Hierarchical Oα-rich Co3O4 nanoarray anchored on Ni foam with superior lithiophilicity enabling ultrastable lithium metal batteries

Abstract

Lithium metal batteries (LMBs) are considered as the ultimate choice in the next-generation high performance energy-storage systems due to their outstanding theoretical energy density (≥500 Wh kg−1). However, the unavoidable dendrite issues and infinite volume change during repeated plating/stripping induce poor electrochemical performance and serious safety issues. Here, we designed and prepared an integrated Oα (O- or O22–)-rich Co3O4 nanoarrays anchored on Ni foam (Oα-Co3O4@NF) scaffold as a stable host for ultra-fast lithium metal infusion. Remarkably, the highly reactive Oα behaves low energy bonding and strong electron affinity, which are further verified by the results of density functional theory, giving rise to high lithiophilicity and inhibiting the dendrites formation effectively.

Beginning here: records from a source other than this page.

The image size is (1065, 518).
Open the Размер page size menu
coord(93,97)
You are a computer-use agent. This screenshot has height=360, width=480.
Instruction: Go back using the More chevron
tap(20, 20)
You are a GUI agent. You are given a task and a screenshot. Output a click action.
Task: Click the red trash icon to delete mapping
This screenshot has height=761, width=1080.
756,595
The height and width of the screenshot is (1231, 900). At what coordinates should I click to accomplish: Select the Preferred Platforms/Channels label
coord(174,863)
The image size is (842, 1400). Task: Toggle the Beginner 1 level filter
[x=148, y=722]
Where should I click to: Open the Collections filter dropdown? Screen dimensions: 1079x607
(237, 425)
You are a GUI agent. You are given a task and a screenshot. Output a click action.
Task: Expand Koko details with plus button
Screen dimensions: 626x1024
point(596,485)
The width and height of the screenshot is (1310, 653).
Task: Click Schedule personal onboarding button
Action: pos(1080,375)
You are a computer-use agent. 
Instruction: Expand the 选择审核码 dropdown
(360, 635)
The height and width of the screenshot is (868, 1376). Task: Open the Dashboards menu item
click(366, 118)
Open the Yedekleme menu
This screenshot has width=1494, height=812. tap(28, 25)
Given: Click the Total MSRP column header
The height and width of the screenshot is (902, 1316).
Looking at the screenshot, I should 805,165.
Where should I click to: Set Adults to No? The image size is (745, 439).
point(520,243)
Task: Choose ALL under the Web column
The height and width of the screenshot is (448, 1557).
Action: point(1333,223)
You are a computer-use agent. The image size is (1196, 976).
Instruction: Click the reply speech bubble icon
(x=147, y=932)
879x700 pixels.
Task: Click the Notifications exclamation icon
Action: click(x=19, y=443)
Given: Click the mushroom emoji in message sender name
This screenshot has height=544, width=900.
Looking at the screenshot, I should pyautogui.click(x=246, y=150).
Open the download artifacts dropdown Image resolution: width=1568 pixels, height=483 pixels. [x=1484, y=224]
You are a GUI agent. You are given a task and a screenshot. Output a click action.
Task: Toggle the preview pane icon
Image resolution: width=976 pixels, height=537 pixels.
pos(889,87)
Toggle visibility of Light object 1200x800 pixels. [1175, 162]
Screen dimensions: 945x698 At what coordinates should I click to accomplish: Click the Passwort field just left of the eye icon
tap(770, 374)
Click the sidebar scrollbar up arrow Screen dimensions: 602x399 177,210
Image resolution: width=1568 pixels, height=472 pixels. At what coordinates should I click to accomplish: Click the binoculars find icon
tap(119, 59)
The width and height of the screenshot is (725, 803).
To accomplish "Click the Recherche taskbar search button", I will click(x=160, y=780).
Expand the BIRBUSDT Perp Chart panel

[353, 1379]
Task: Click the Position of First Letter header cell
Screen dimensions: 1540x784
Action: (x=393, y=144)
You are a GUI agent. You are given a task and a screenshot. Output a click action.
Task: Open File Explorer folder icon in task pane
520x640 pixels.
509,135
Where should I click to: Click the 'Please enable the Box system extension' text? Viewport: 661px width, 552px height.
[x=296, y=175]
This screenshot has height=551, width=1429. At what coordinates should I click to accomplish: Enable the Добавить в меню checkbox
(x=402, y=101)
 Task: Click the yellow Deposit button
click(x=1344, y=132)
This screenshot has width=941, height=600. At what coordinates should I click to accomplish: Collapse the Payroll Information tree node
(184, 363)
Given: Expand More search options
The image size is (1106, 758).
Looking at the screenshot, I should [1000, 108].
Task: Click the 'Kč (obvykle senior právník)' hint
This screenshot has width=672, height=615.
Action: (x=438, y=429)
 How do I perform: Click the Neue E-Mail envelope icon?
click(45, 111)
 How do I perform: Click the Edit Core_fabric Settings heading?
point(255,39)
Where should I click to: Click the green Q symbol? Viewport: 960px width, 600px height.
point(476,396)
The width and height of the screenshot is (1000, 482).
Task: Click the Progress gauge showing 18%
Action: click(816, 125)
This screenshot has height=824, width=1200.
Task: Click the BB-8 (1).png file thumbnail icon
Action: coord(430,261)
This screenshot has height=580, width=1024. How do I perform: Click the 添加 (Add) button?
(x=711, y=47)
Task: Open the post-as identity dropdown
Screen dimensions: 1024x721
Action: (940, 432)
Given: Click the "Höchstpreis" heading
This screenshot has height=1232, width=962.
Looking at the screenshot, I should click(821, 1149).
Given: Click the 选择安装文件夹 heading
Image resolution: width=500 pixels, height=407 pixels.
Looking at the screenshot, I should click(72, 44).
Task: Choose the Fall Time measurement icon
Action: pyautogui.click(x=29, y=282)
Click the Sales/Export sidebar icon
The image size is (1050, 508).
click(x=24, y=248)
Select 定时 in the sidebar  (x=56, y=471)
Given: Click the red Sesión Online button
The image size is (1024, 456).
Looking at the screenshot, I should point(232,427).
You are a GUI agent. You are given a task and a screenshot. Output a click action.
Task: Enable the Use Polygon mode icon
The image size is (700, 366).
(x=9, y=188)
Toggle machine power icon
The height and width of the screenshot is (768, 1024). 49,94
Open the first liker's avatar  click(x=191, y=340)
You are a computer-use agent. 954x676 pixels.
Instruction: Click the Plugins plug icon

Moreover, the by-product NiO formed on the NF during the calcination process combines with Oα-Co3O4 to display superior dual-wettability toward molten Li. As a result, the Oα-Co3O4@NF electrode achieves a Coulombic efficiency above 99.00% more than 450 cycles at a current density of 1 mA cm−2, and the Oα-Co3O4@NF-Li anode presents a super-long and stable lifetime of 800 h during the repeated plating/striping process. When coupled with a high-loading LiFePO4 cathode, the full cells deliver excellent rate capability and 88.96% capacity retention after 200 cycles under 0.5C.